Bypassing Gemma and Qwen safety with raw strings

One missing wrapper and the “safety” act collapses—commenters yell “theater” and ask where the uncensored bots went

TLDR: A tester says removing the chat-style formatting makes some small open models ignore safety, implying the guardrails are just packaging. Commenters split between “duh, open models are always bypassable,” calls for real safety, and demands for uncensored bots—turning a minor demo into a major culture clash.

An eyebrow-raising weekend demo claims that skipping a model’s “chat wrapper” — the little formatting that tells it to act like a polite assistant — turns some small open models into blabbermouths. The author says Gemma and Qwen behaved when wrapped, but spilled details when given a plain prompt, arguing that “safety” lives in the formatting, not the brains. And the crowd? Oh, they lit up.

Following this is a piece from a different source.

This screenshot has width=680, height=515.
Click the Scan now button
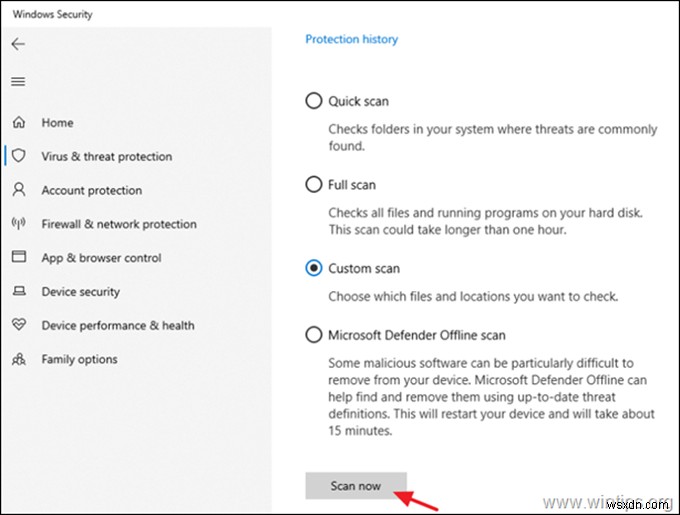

The loudest chorus calls it all “security theater.” One top comment shrugs, basically: if you can download the model, you can yank the guardrails anyway — stop pretending tape and stickers are locks. Another thread gets spicy-technical, asking if you can “end the chat early” with special tokens, while a different commenter flexes that many apps already let you preload an answer, making the wrapper feel like a prop. Then the roast brigade shows up: one critic says the piece is “at least in part” AI-written and talks down to readers — cue the popcorn.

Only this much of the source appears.